Please support this project with a donation via flattr or PayPal . Let me know if you prefer other services to donate with.
Discuss this application here:
##Supported platforms & Operating Systems Generally only pure Qt classes and datatypes have been used, so this code should be runnable on all platforms that Qt supports. So far I can confirm the following platforms and OS to be tested:
- Windows MSVC 2013 64bit, tested on Windows 8.1-x64
- Linux GCC 4.8.2 64bit, tested on Ubuntu 14.04-x64
##Requirements
- Modern C++ compiler suite (CLANG >= 3.5, GCC >= 4.82, MSVC-2013)
- Qt 5.4.1 is recommended, older versions of v5 could run as well but are not confirmed as of now
##ToDo List
- Compilable and runnable on recent Linux-64bit distros (released in 2014) - Help needed
- Compilable and runnable on recent Mac OS X (10.9) - Help needed
- Implement Export of JSON
- Implement the Occurrence functionality, after more reflection and possibly feedback from users
- Implement scriptable filters with ChaiScript
##Build Infos
- Build the QPropertyBrowser library first with the buildlib.pro file in its own directory. Then test it with one of the example projects, for example the Demo.

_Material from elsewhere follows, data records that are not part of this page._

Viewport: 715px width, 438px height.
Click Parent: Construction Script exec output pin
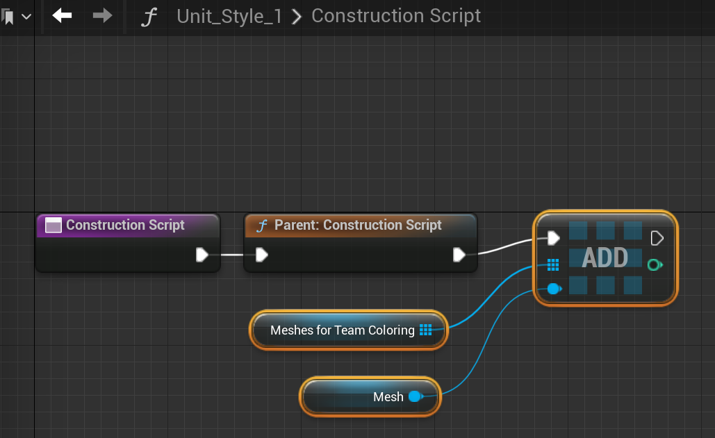(x=459, y=255)
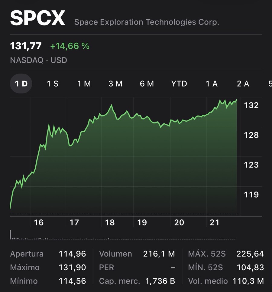
Task: Tap the MÁX. 52S 225,64 stat
Action: 226,254
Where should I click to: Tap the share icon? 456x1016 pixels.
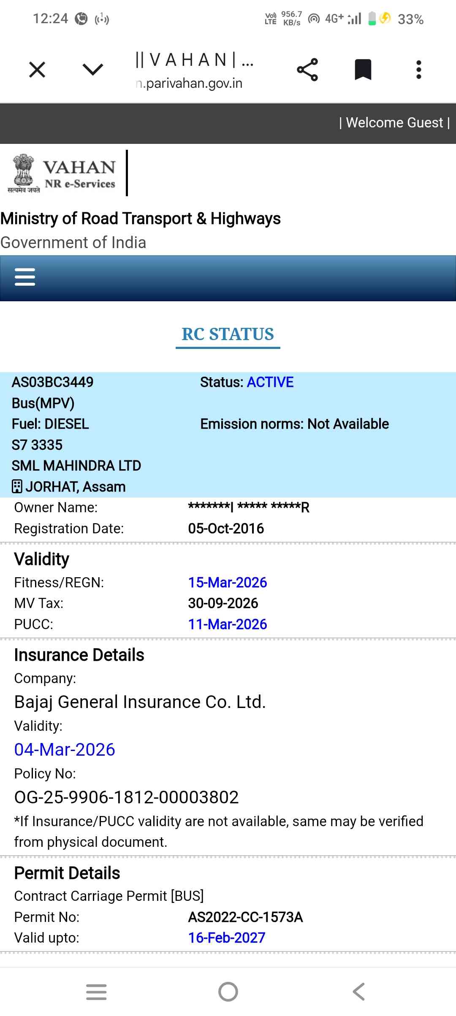tap(307, 70)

##Manual The manual for the WebTooth-Extractor is embedded in the application, just press F1. But check the tooltips first for the fields, windows, boxes and menus. They should explain a lot.
Here a first screenshot of the program. More will follow. Feedback, testing and pull-requests are very welcome from 👧 and 👦.
###Licensing This application is under GLPv3 and free for personal use. Please look into the license file for more details including commercial licensing.